A cúpula do processo de autonomização individual e da despedida da infância é assim o trabalho de luto das figuras parentais. Este é um dos movimentos de separação-individuação emocional mais importantes, organizadores da adultização e do desenvolvimento da auto-afirmação. Consiste no desinvestimento das figuras parentais (figuras protectoras) e na sua desidealização (luto do endeusamento dos pais). O jovem ultrapassa a antiga situação infantil de dependência predominante, em que se regia estritamente por leis ditadas do exterior. Ganha neste processo uma identidade própria e, à boleia do crescimento afectivo, separa-se dos modelos formadores. Investe novas relações, alargando o conhecimento das pessoas, das coisas, dos fenómenos e de si próprio. É a saída dos interesses predominantemente narcísicos que caracterizam a infância, para o desenvolvimento dos interesses sociais, de grupo, que marcam a vida do adulto (Matos, 2010). Neste processo também se dá a mudança do objecto relacional: dos pais, para o par sexual (escolha e investimento do objecto de amor), o que marca definitivamente o evoluir para a maturidade genital e para a emancipação.

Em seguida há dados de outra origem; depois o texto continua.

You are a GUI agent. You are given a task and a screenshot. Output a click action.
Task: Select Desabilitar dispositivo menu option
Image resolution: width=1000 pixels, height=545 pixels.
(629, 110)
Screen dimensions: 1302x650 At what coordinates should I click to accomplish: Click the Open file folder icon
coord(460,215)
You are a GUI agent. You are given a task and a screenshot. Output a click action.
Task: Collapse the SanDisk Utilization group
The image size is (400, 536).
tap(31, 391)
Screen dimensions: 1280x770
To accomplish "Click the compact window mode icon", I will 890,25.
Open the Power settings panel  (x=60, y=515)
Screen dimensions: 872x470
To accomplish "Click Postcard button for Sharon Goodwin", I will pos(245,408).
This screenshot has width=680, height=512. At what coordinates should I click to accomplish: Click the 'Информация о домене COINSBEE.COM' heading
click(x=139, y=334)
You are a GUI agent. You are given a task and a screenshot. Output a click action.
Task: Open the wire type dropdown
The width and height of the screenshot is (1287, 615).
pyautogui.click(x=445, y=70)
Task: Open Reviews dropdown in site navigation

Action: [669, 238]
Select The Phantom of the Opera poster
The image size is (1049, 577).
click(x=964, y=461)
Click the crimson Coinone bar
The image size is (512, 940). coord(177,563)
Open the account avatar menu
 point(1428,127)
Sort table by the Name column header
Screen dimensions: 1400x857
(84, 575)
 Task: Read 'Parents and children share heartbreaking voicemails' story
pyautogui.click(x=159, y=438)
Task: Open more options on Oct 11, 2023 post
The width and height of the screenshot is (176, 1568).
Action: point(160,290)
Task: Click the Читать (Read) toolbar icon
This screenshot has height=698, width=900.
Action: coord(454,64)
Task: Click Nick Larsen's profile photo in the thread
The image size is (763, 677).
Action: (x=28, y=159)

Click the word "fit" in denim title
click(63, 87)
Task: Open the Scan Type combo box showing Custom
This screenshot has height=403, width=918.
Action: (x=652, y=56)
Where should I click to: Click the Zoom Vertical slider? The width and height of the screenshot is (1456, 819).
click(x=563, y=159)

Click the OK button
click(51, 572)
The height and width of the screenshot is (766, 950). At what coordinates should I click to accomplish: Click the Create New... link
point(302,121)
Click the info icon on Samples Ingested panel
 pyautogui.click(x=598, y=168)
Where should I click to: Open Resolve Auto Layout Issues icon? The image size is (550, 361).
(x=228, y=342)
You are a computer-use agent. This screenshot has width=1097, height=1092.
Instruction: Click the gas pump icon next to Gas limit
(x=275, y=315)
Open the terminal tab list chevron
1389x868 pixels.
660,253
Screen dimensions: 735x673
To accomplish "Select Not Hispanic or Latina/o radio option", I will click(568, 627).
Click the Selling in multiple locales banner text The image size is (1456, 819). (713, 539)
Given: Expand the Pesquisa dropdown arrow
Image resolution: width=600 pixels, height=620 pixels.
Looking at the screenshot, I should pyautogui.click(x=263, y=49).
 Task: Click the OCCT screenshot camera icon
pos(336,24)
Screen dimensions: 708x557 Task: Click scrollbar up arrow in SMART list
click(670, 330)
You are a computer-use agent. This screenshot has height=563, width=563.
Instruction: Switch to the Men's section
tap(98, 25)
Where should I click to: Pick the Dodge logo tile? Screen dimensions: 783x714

É o desejo – como impulso de vida – o principal motor, o guia para o crescimento do adolescente. A depressão e o adoecer psíquico pode instalar-se quando o adolescente “recusa” empenhar-se em tal trabalho psicológico de crescimento e autonomização (referido anteriormente), sejam quais forem os motivos da recusa. Nestas situações o acompanhamento psicoterapêutico actuará como uma almofada psico-afectiva reparadora; uma área segura de encontro e transformação elaborativa, que permitirá a retomada do processo evolutivo do adolescente suspenso, contendo os momentos de sofrimento e de oscilação afectiva sentidos durante a travessia.
Referências Bibliográficas:
Braconnier, Alain; Marcelli Daniel (2000). As Mil Faces da Adolescência. Lisboa: Climepsi Editores.
Fleming, Manuela (2004). Adolescência e Autonomia: O desenvolvimento psicológico e a relação com os pais. Porto: Edições Afrontamento.
Fleming, Manuela (2001). Família e Toxicodependência. Porto: Edições Afrontamento.
Matos, António Coimbra (2002). Adolescência. Lisboa: Climepsi Editores.
Pinto, José Manuel. Um Olhar Psicodinâmico da Psicologia e Outros Olhares.
Strecht, Pedro (2005). Vontade de Ser: Textos sobre Adolescência. Lisboa: Assírio e Alvim.